It has been discovered [I. Markina, D. Prokhorov, A. Vasil'ev: Sub-Riemannian geometry of the coefficients of univalent functions, J. Funct. Anal. 245 (2007) 475-492], [D. Prokhorov, A. Vasil'ev: Univalent functions and integrable systems, Comm. Math. Phys. 262 (2006) 393-410] that Loewner theory has an intrinsic connection to integrable systems and Kirillov's representation of the Virasoro algebra, which constitutes a common algebraic skeleton for such topics in mathematical physics as the KdV non-linear PDE and string theory. For a detailed discussion we refer interested readers to the printed version of the lecture given by professors of the Analysis Group at the 2nd Winter School “Complex Analysis and Operator Theory” (Feb. 5-9, 2008, Seville, Spain), recently published by the American Mathematical Society:

For a long time Loewner theory existed in the form of two parallel and methodologically similar, but still independent, theories: the radial theory dealt with univalent holomorphic functions normalized at the origin, while the chordal theory involved the so-called hydrodynamic normalization at a boundary point.
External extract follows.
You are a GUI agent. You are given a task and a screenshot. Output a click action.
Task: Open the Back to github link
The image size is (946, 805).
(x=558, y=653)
At the same time, in operator theory a lot of attention has been paid to the theory of continuous one-parametric semigroups of holomorphic self-maps, whose natural interpretation reveals an autonomous version of Loewner theory. Recently, Bracci, Contreras, and Díaz-Madrigal [Evolution Families and the Loewner Equation I: The Unit Disc, to appear in J. Reine Angew. Math.], [Evolution families and the Loewner equation. II. Complex hyperbolic manifolds, Math. Ann. 344 (2009), 947-962] proposed a new approach, which unifies and contains as very special cases both chordal and radial variants of Loewner evolution as well as one-parametric semigroups.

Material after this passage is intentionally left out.